*Required work*.
(a) From the ONNX export pull request, return the stretch from "Type of change" through "fixes an issue)" word for word.
(b) In the ONNX export pull request, rewrite the paragraph that begins "Critical Bug Fix: The no_torch_dynamo decorator" in a shorter form that keeps its main facts.
(c) List every option under "Type of change" in the ONNX export pull request.

*Passage to read*.
▼▼▼

[PyTorch] ONNX test fix + export for FP8 attention #2598

pggPL · 2026-01-14T19:20:22Z

Description

Fixes incorrect implementation of no_torch_dynamo decorator, which results in errors for newest PyTorch. The decorator was not correctly disabled during export to onnx.
Adds support for FP8 attention export.

Fixes #2588

Type of change

Documentation change (change only to the documentation, either a fix or a new content)
Bug fix (non-breaking change which fixes an issue)
New feature (non-breaking change which adds functionality)
Breaking change (fix or feature that would cause existing functionality to not work as expected)
Infra/Build change
Code refactoring

Changes

Please list the changes introduced in this PR:

Change A
Change B

Checklist:

I have read and followed the contributing guidelines
The functionality is complete
I have commented my code, particularly in hard-to-understand areas
I have made corresponding changes to the documentation
My changes generate no new warnings
I have added tests that prove my fix is effective or that my feature works
New and existing unit tests pass locally with my changes

Signed-off-by: Pawel Gadzinski <pgadzinski@nvidia.com>

for more information, see https://pre-commit.ci

Signed-off-by: Pawel Gadzinski <pgadzinski@nvidia.com>

for more information, see https://pre-commit.ci

greptile-apps · 2026-01-27T17:12:56Z

Greptile Overview

Greptile Summary

Fixed ONNX export for FP8 attention by addressing two key issues:

Critical Bug Fix: The no_torch_dynamo decorator was incorrectly checking ONNX export mode at decorator definition time rather than at runtime. The old lambda-based implementation evaluated is_in_onnx_export_mode() when the decorator was applied, not when the function was called. This caused torch._dynamo to be disabled during ONNX export in newer PyTorch versions, breaking the export process. The new implementation properly wraps the function and checks export mode at runtime, allowing Dynamo to remain enabled during export.

FP8 Attention Export Support: Added ONNX export capability for FP8 attention by:

Implementing onnx_forward() method in FP8EmulationFunc that uses ONNX-compatible quantization operations
Enabling FP8 emulation during ONNX export mode in attention backend selection logic
Adding comprehensive test coverage with FP8 recipes (DelayedScaling and Float8CurrentScaling)
Setting NVTE_UnfusedDPA_Emulate_FP8=1 in test script to enable emulation when native backend unavailable

Test Changes:

Added parameterization for FP8 recipes in test_export_core_attention
Removed attention_dropout=0.5 parameter (ensures deterministic ONNX export)

▲▲▲

*Recorded data*.
▼▼▼

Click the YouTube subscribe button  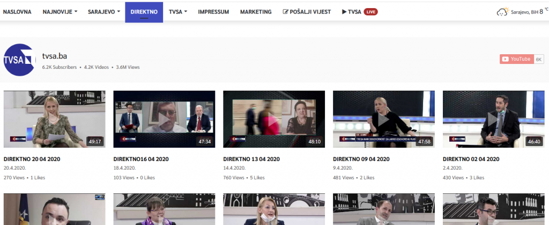(x=516, y=59)
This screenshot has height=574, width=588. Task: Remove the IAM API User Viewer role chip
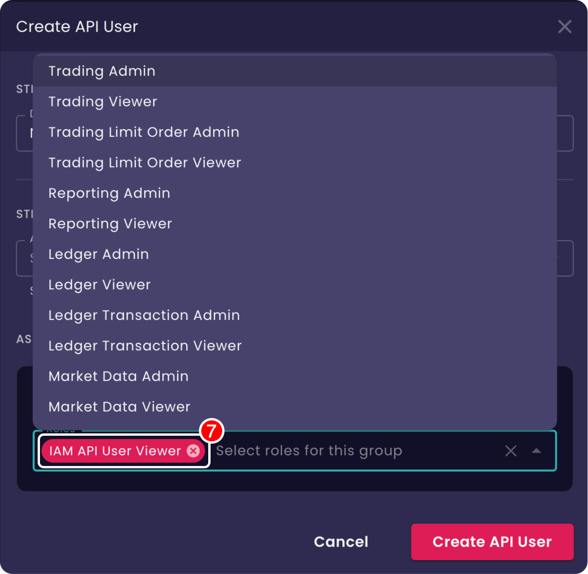194,451
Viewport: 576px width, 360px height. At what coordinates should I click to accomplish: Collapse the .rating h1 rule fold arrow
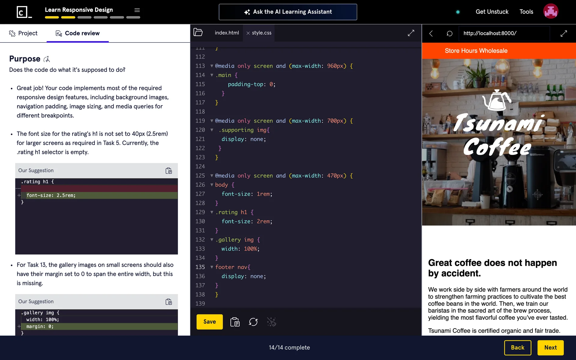click(212, 212)
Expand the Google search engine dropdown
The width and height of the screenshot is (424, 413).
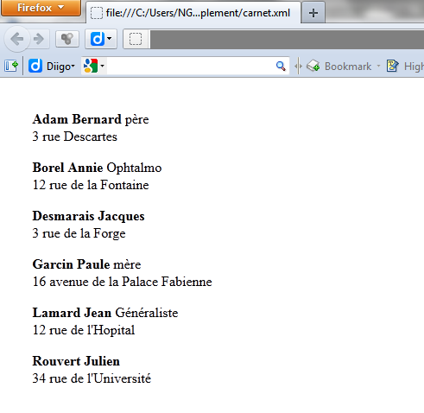(94, 66)
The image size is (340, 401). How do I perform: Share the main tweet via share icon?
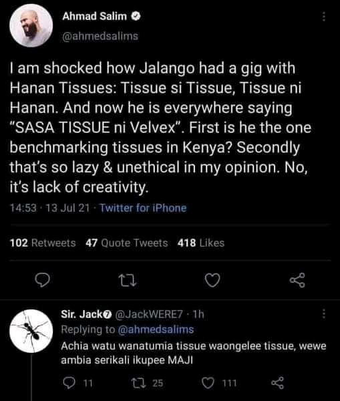pyautogui.click(x=297, y=280)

▲▲▲

*Final results*.
(a)
Type of change

Documentation change (change only to the documentation, either a fix or a new content)
Bug fix (non-breaking change which fixes an issue)

(b) The no_torch_dynamo decorator checked ONNX export mode when it was applied, through a lambda that called is_in_onnx_export_mode(), rather than when the function ran. In newer PyTorch versions, this disabled torch._dynamo during ONNX export and broke the export. The fix wraps the function and checks export mode at runtime, so Dynamo stays enabled during export.

(c)
- Documentation change (change only to the documentation, either a fix or a new content)
- Bug fix (non-breaking change which fixes an issue)
- New feature (non-breaking change which adds functionality)
- Breaking change (fix or feature that would cause existing functionality to not work as expected)
- Infra/Build change
- Code refactoring